El problema, pues, existe. El Gobierno lo conoce. Los responsables policiales, además de conocerlo, lo viven. La sociedad y las víctimas del narcotráfico lo padecen. La cuestión, entonces, es querer resolverlo, pero haciéndolo según patrones racionales, acordes con la realidad del problema.

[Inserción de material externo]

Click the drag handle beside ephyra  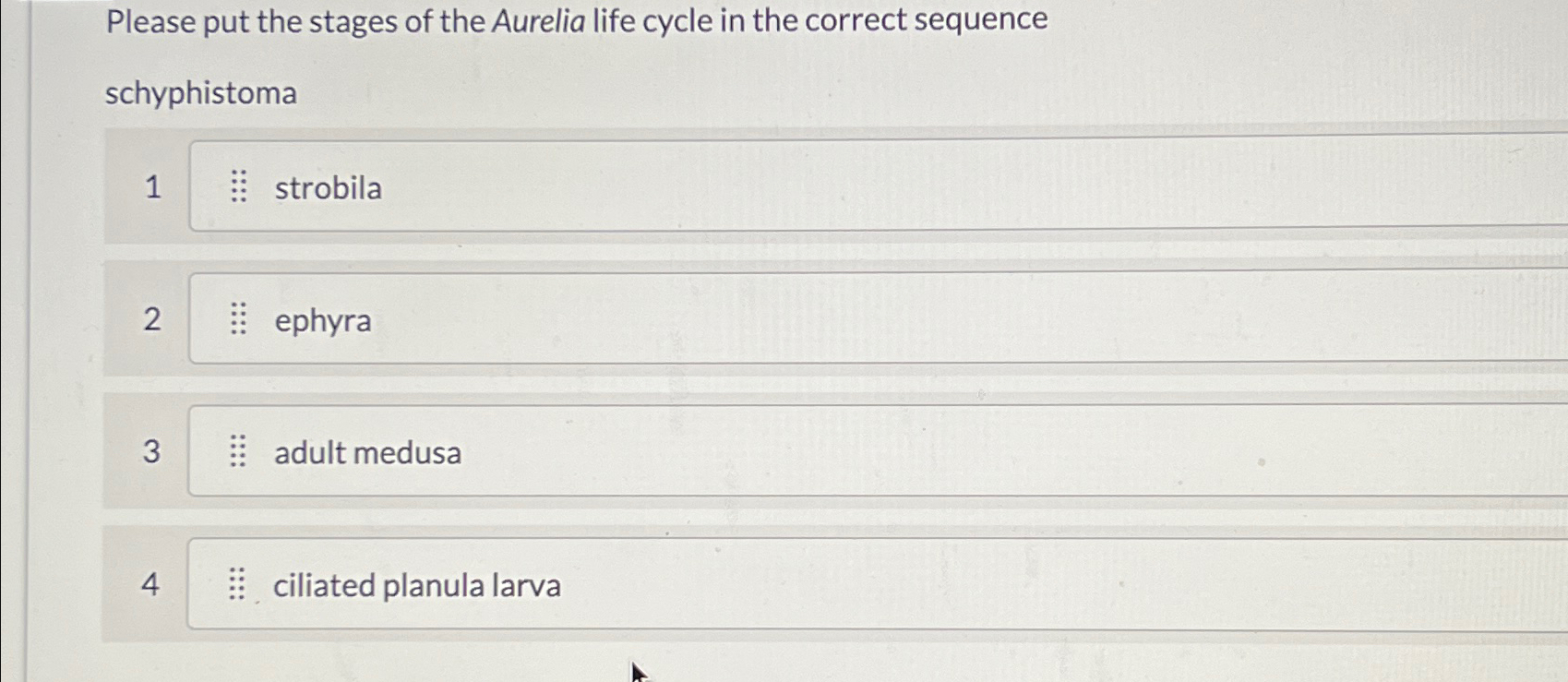(238, 321)
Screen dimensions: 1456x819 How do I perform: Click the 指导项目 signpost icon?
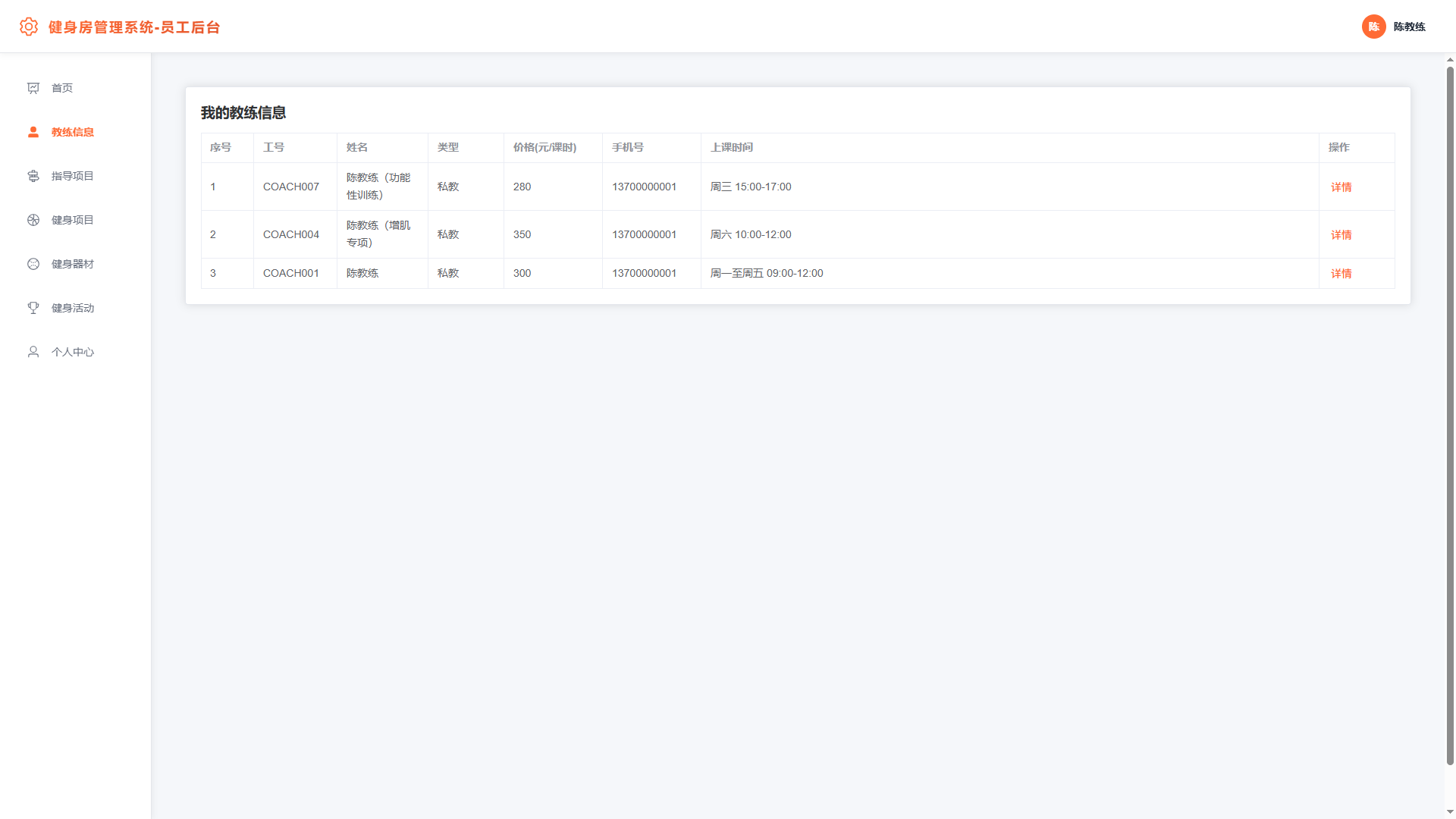tap(33, 176)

Cuando en 1984 el Gobierno creó la Fiscalía Especial Antidroga (su nombre oficial es el de Fiscalía Especial para la Coordinación de las Actividades Relacionadas con el Tráfico Ilegal de Drogas) pareció que se pretendía resolver ese problema de coordinación, desde la institución que se juzgaba más adecuada: el ministerio fiscal. La propia configuración de la Fiscalía Especial Antidroga como poder decisorio en la tarea de "dirigir, planificar y estimular la acción policial encaminada a la investigación del tráfico ilegal de drogas" ilustraba claramente ese propósito sobre el papel. Pero en la práctica las cosas fueron muy distintas: las resistencias corporativas impidieron que esa fiscalía especial fuera algo más que una simple oficina coordinadora de los procecos penales abiertos contra la droga en el ámbito estatal.
Tampoco la posterior creación de la Delegación del Gobierno en el Plan Nacional sobre la Droga resolvió el problema, ni tenía por qué. Su fin era otro y al menos igual de importante: coordinar los esfuerzos de las administraciones públicas en el amplio y difícil campo de la ayuda a los drogodependientes.
Resulta, pues, lógico que resurja un problema que lleva años enquistado. Y hay que felicitarse de que alguien esté dispuesto a resolverlo mientras otros sólo parecen querer que las cosas sigan como están. Lo que no está claro es el modelo de solución que se propone. Hacer una amalgama del Plan Nacional sobre la Droga, destinado a sus víctimas, con labores de coordinación de las fuerzas represoras del narcotráfico sería tanto como mezclar churras cono merinas. Se correría el riesgo, además, de desnaturalizar dos tareas a cual más importante o de dejar en segundo término la menos brillante y quizá más laboriosa en beneficio de la más espectacular.
La experiencia demuestra que no bastan los meros contactos horizontales de los mandos para coordinar de manera eficaz la lucha policial contra la droga. Se necesita que el poder decisorio resida en un órgano distinto y superior. Pero éste órgano debería ser capaz de dar a la lucha contra el narcotráfico la eficiencia y la calidad exigibles ante los tribunales. Habría más acierto en los procedimientos empleados y en las pruebas obtenidas. Y el éxito sería mayor. Ese órgano ya existe; no es necesario inventar otro. Se llama Fiscalía Especial Antidroga.